In Bailey v. Veitch, et al., (4th Dept., April 28, 2006), the Fourth Department modified the decision of the lower court which granted the defendant's motion for summary judgment in a dog bite case and reinstated the plaintiff's complaint. In Bailey, the Court's decision hinged on the question of whether the defendant dog owner had notice of his dog's vicious propensities.

With regard to that issue, the Fourth Department considered proof submitted to the lower court indicating that several days before the incident at issue, the dog in question bit the hand of the defendant's grandson. When such proof was considered by the lower court, that court made a finding that because the bite did not require medical attention, it was too minor and trivial to establish that the dog in question had vicious propensities. In that regard, the trial court granted the defendant's motion for summary judgment.

On appeal, the Fourth Department disagreed and held that the question of whether the bite to the defendant's grandson was sufficient to provide notice to the defendant is a question to be resolved by the fact finder. In so holding, the Fourth Department determined that the lower court erred in finding that the bite to the defendant's grandson, as a matter of law, did not establish that the subject dog had vicious propensities because it was trivial and did not require medical attention.


INSURANCE COVERAGE UPDATE – NOTICE GIVEN BY INJURED PARTY

In Allstate v.
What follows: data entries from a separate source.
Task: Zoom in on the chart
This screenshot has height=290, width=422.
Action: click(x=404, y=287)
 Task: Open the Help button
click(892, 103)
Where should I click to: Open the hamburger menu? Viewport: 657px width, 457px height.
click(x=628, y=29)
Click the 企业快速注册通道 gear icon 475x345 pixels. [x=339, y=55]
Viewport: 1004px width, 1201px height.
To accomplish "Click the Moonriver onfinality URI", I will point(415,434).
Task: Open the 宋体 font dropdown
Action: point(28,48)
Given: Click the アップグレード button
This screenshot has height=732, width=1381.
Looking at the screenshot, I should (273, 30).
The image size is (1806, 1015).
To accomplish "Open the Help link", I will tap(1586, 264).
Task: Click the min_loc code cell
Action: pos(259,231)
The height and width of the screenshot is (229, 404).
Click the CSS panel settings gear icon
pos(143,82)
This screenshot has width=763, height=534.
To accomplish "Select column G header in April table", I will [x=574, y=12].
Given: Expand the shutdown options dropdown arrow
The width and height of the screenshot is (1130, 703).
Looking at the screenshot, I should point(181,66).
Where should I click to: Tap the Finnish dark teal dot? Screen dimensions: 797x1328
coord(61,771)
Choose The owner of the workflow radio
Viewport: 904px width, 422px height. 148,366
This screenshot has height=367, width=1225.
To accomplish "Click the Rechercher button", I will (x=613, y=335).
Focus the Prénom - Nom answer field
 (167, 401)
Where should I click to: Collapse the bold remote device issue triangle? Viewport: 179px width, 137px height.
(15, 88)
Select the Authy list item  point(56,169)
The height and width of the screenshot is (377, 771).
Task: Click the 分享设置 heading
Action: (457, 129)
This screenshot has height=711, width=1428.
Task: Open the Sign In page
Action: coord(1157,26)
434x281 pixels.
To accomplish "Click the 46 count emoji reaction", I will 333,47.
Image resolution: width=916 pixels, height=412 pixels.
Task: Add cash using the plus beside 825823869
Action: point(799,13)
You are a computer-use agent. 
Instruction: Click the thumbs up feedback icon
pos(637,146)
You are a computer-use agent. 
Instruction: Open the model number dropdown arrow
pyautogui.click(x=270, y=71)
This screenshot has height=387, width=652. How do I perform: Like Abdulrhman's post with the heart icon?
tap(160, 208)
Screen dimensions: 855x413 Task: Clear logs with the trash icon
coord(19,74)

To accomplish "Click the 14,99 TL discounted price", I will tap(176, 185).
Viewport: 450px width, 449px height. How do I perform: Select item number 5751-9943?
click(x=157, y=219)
Marcone, et al., (2nd Dept., May 16, 2006), the Second Department considered the difference in standards that are utilized to govern instances when notice of an incident is reported by an insured versus the injured party. In Marcone, the decedent was accidentally shot by the defendant during a hunting trip on December 3, 1995.

The defendant/Allstate insured did not provide Allstate with notice of the accident until December of 1997. During the intervening time however, the Administrator of the decedent's Estate attempted to locate the defendant's insurance carrier and provide notice to same. Allstate Insurance Company commenced a declaratory judgment action seeking a finding that its policy of insurance to the defendant was vitiated by the defendant's failure to provide timely notice.

With regard to the notice provided by the defendant/insured, the Second Department opined that the lower court properly determined that the various excuses offered by the defendant were insufficient to raise a triable issue of fact as to the reasonableness of his two year delay in giving notice. However, the Appellate Division disagreed with the lower court concerning the attempts made by the Administrator of the decedent's Estate to give notice. The Court noted that "[a] party injured by an insured individual has an independent interest in the protection afforded by the insured's liability coverage." Id. As such, the Court opined that "[n] otice given by an injured party is not to be judged by the same standards, in terms of time, as govern notice by the insured, since what is reasonably possible for the insured may not be reasonably practical for the injured person." Id.